From outside of the chamber, using DB25 breakout board on D4-F10, when everything is connected in chamber, in-air pin 13 (shield of the cable inside the chamber) is shorted to pin 8, 9 and 22 with only 2 or 3 Ohm. These are all connected to Heater B Terminal D, which is one leg of the Heater B.  In addition, pin13 and pin 10 and 23 show 54 Ohm, these are Heater B Terminal C, so this is expected (nominal resistance of the heater is 50 Ohm). Nothing is shorted to the chamber gound, which is a good news.

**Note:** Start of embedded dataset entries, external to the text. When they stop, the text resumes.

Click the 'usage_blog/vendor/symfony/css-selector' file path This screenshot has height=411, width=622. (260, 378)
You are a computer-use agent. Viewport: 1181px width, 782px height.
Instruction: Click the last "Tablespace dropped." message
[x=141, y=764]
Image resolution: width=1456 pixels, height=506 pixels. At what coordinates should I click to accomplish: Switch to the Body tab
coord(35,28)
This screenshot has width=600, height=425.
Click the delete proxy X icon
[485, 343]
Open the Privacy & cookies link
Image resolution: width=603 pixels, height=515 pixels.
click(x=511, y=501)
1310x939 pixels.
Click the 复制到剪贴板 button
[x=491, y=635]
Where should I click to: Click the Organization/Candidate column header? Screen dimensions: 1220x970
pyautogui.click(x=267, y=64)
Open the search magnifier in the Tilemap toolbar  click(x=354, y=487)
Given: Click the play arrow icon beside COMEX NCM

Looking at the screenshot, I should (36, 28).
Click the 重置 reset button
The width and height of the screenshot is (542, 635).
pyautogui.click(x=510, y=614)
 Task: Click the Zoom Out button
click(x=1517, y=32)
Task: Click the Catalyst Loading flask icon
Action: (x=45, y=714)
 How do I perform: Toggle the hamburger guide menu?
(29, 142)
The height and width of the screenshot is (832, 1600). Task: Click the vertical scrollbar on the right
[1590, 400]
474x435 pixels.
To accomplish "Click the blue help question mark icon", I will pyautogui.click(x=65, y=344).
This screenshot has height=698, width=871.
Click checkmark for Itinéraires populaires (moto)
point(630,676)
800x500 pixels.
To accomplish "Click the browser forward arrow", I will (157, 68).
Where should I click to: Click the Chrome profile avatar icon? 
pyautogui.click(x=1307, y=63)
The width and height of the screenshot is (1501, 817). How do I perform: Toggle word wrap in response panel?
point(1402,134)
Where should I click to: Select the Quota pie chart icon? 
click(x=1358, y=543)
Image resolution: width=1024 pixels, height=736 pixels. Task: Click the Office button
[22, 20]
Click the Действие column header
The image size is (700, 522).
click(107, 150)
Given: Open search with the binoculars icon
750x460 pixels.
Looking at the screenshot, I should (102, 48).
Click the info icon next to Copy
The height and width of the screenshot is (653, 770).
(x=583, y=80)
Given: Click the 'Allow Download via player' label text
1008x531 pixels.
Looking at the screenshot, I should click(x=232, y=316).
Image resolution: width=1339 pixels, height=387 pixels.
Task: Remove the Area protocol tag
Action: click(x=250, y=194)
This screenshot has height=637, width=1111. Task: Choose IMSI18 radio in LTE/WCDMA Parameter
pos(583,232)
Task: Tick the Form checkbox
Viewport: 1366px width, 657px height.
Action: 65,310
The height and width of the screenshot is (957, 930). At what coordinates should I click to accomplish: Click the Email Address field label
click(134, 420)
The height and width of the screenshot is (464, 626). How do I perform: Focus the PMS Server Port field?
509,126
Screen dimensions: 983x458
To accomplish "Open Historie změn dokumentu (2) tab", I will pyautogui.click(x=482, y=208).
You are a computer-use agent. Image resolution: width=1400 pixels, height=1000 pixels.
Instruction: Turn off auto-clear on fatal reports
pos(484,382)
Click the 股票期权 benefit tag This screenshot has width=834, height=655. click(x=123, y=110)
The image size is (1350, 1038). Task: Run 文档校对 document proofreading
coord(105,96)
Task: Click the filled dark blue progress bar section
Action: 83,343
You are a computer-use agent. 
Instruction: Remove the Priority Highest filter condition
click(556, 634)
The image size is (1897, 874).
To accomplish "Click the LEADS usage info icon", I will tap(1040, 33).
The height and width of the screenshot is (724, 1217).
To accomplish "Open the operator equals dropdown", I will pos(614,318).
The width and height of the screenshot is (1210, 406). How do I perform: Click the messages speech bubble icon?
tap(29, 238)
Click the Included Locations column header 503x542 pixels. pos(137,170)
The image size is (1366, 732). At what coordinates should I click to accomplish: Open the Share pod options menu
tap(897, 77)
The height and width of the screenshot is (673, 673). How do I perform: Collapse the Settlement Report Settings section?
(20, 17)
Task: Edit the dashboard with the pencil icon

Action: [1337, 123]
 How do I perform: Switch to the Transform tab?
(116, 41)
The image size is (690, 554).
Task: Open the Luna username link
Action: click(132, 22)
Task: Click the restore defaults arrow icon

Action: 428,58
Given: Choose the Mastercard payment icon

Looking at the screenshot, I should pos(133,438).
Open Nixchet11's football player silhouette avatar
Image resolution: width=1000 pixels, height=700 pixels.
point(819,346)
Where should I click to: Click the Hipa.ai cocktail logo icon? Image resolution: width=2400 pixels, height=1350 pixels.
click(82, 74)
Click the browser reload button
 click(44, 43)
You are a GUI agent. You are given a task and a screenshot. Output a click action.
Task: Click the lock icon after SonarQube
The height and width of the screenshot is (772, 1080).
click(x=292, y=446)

When the DB15 connector (that goes to the two heater elements and a thermistor) was disconnected in chamber, the only short-circuit that was observed from outside the chamber was pin 13 to pin 22 (still 3 Ohm).

When the DB25 connector was disconnected at the cable bracket, nothing shorts to anything.

The conclusion is that something is wrong with the DB15-DB25 part of the tri-cable.

Oh, D2500119-v2 says that the JAC control is on D4-F9 of HAM1, but it's on D4-F10 at LHO. This is already captured in D1002872-v10.